If you were paying any attention to local news this week, you likely heard about a "deal being struck" on the renovation of Merriweather Post Pavilion. It is admittedly quite complicated, but as a $10 million budget item and a $19 million project overall, probably something you will want to pay attention to. I am going to try to explain it, but without the source documents I will mostly be relying on the fantastic reporting of Luke Lavoie and Amanda Yeager, who both covered budget negotiations.
There are three parties to this agreement: Howard County, Howard Hughes, and the Downtown Columbia Arts and Culture Commission (DCACC - Are we going to call this D-sac? Are people already doing that? It sounds crass). Under the 2015 budget, Howard County will grant $10 million to DCACC. $500,000 of that will be put towards "cultural programming in the community" with the other $9.5 million intended to be distributed as a loan to Howard Hughes for the renovation of Merriweather.
Before Howard Hughes receives any of that money, they are required to invest their own $9.5 million into renovations that they expect to be completed over the next 2 years; namely, raising the roof, updating seating, and improving the bathrooms and concessions. If Howard Hughes does not spend their portion, the $9.5 million granted to the DCACC is reverted back to the County.
While not covered in the reporting, the plan is for DCACC to ultimately receive Merriweather from Howard Hughes and, as landlord, receive lease-payments from the operator.
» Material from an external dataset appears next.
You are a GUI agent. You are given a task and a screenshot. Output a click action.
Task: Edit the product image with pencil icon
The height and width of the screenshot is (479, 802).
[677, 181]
These funds will then be available as a source for downtown arts projects, including Inner Arbor.
It is also important to note that the premise for this idea, in terms of putting $10 million in a trust, was put forward by Council-member Greg Fox. This was a bipartisan effort from start to finish.
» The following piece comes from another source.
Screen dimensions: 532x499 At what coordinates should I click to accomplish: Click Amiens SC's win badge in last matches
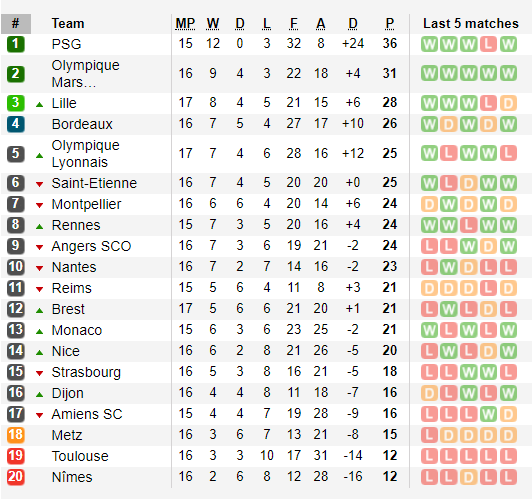point(488,414)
I think we can expect questions regarding why $10 million in taxpayer dollars are being invested in what, heretofore, has been a private enterprise. The answer is simple - Merriweather is a cultural pillar. I don't think this place ever received the respect it deserved. There was some community pride in Save Merriweather, but this never developed into "Invest $10 Million in Merriweather". Not only would that be a clunky title, but it also was never clear what exactly needed saving (at least in its second incarnation) despite diligent efforts at explanation by folks like Ian Kennedy. People just knew that this was an important place.
But why is it important? A good starting point is to imagine Columbia without Merriweather. For me, that is like imagining the face of a close friend without their nose. For others, Merriweather represents Columbia's soul. The debate may never end on whether Columbia is "plastic" or inauthentic, but for as long as there has been a counter-argument it has included the word "Merriweather". It is the axle upon which Columbia's culture spins.
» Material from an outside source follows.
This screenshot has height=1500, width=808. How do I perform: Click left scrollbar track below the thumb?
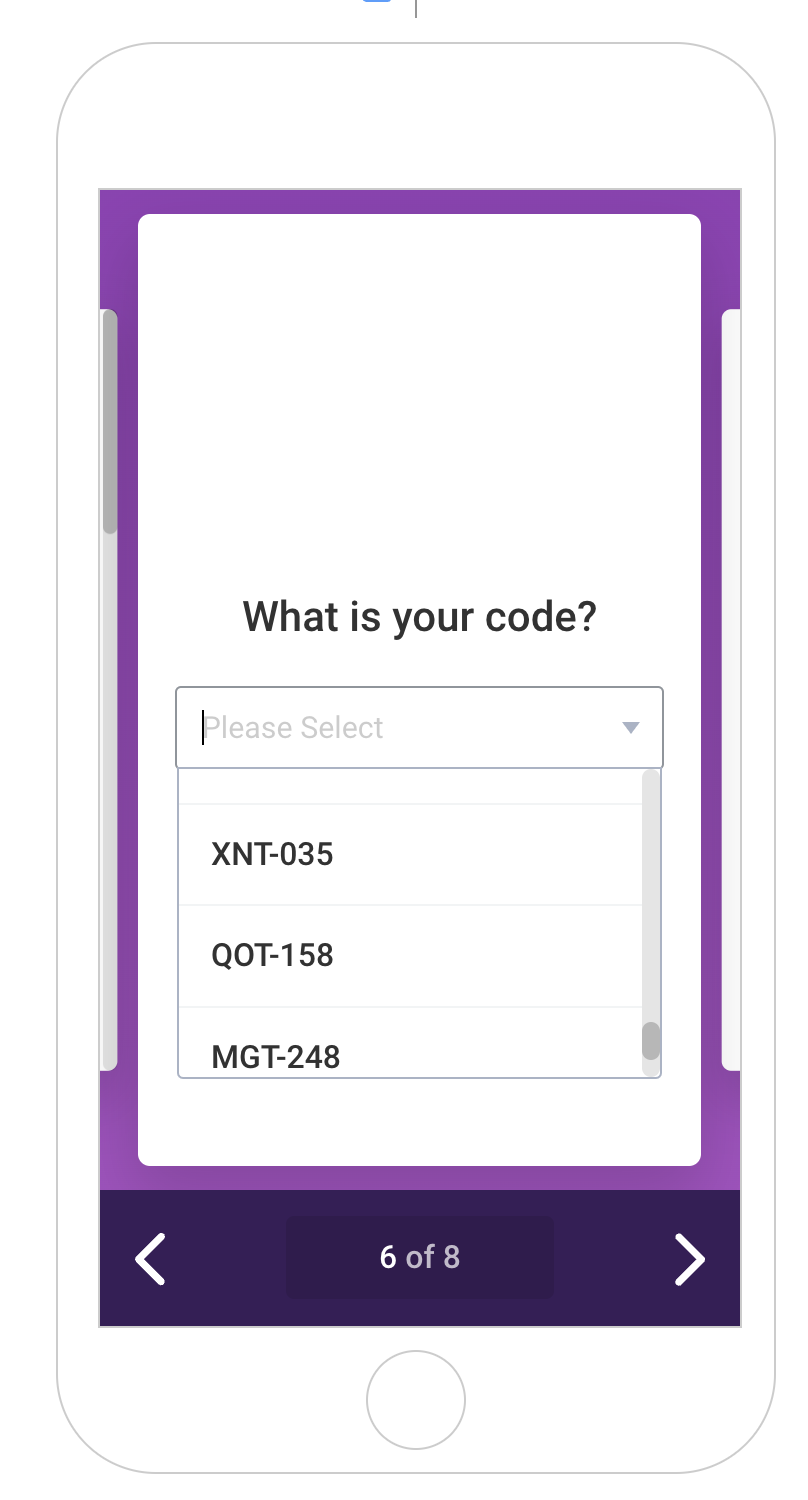110,800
In a much more practical sense, this deal needed to get done because Merriweather will always be an emotional hang-up for the development of Columbia. As goes Merriweather, so does Columbia. If you never step foot inside Merriweather or Symphony Woods again (which would be a true shame), this deal should still matter to you. It means we are moving forward.
This is the right deal for Howard County and shows courageous leadership by our County Council and Executive. You can't touch on this subject without offering heart-felt thanks to Ian Kennedy for his countless (unpaid) hours spent in meetings, on the phone, writing e-mails, starting Facebook groups, writing Facebook-posts-that-really-should-be-blog-posts, and most importantly - reminding us why Merriweather matters. Why it is more than a place, in the woods, where concerts are held. I love living in this County because of neighbors like Ian who pick up their shovel and get to work.
I would also like to thank Brad Canfield, Greg Fitchitt, and John DeWolf. It may be popular to beat up on private enterprise or the "big developer", but I think this deal shows a significant amount of collaboration and cooperation, along with hope for future consensus.
Have a great Friday doing what you love and a great, reflective, appreciative, and appropriately solemn Memorial Day.